„Budujcie arkę przed potopem/ Niech was nie mami głupców chór” – radził Polakom profetycznie Jacek Kaczmarski, a teraz dołączył do korowodu umarłych poetów. Nie jest dobrze, bo gdy poeci tak licznie odchodzą, to znak, że złe czasy nadchodzą. Ten zbiorowy exodus z życia ludzi słowa, artystów, a szerzej – humanistów – nic dobrego nie wróży. Nietrudno się zorientować, że im więcej krzyży na Powązkach, tym bliżej potopu. Nie, Szwedzi nas tym razem, niestety, nie najadą – chyba że turyści. Gdy idzie o politykę, będą to nasi. Będą? Oni już tam są i z takim trudem spłodzone, długo wyczekiwane dziecko demokracji wylewają z kąpielą do polskiego bagienka. A jak do tego obrazu dodamy niewesołą sytuację w świecie, wyjdzie nam nowa wersja Obławy Kaczmarskiego.

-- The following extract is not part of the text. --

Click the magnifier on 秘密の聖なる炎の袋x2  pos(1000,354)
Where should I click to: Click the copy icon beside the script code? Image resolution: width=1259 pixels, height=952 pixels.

Dedykował tę swoją pierwszą znaną pieśń swemu natchnieniu i praojcu – Włodzimierzowi Wysockiemu. Bo Kaczmarski był cały z Wysockiego. Nie krył źródła inspiracji w jednym z felietonów, pisanych, a jakże, na emigracji: „Nigdy nie ukrywałem, że to, co robiłem, kim byłem i jestem, zawdzięczam w znacznej mierze rosyjskiej trójcy bardów, przede wszystkim Wysockiemu”. Dwóch pozostałych to Aleksander Galicz i Bułat Okudżawa. Życie i twórczość Wysockiego składały się Kaczmarskiemu w „pewien niemożliwy do zrealizowania ostateczny wzór nieustannego, zachłannego i szczodrego zarazem istnienia w pędzie, na najwyższych obrotach i nad krawędzią przepaści, w uzależnieniu od kaprysu nieokiełznanych koni. Jeśli śmiech, to pełną gębą, jeśli krzyk, to do krwotoku krtani, jeśli ból, to bezdenny”. Dla przyszłego autora Krzyku był to przepis na siebie.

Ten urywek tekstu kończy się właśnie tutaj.